Abstract

Allergic rhinitis is a prevalent upper airway inflammatory disease that is especially widespread in the paediatric population. In the medium- to long-term, allergic rhinitis can have a significant impact on quality of life, sleep, and everyday functioning. Watery rhinorrhea, nasal congestion and obstruction, sneezing, and nasal itch are the hallmark clinical manifestations of allergic rhinitis. The diagnosis is based on a thorough history, a chest and nasal examination, and tests for certain immunoglobulin E. Usually, allergic rhinitis coexists with other allergic diseases, including asthma and allergic conjunctivitis. Asthma and allergic rhinitis are prevalent conditions that often coexist.

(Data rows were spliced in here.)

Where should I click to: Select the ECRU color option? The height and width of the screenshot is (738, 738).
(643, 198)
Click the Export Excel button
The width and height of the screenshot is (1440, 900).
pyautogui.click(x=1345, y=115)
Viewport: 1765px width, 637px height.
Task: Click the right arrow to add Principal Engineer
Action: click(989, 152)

In the literature, this idea has been referred to as a unified airway disease. According to epidemiological research, rhinitis is a common co-occurring condition in most asthma patients, and having rhinitis increases the chance of developing asthma. Patients with rhinitis and asthma have similar physiologies. Avoiding allergens that trigger allergic rhinitis and using pharmacological therapies in accordance with guidelines are essential for its proper management. A tripartite treatment plan incorporating pharmacological treatment, immunotherapy, and environmental control is recommended for the optimal management of allergic rhinitis. However, the sole treatment for the cause is still allergen-specific immunotherapy and various nutraceuticals have been employed for symptomatic relief.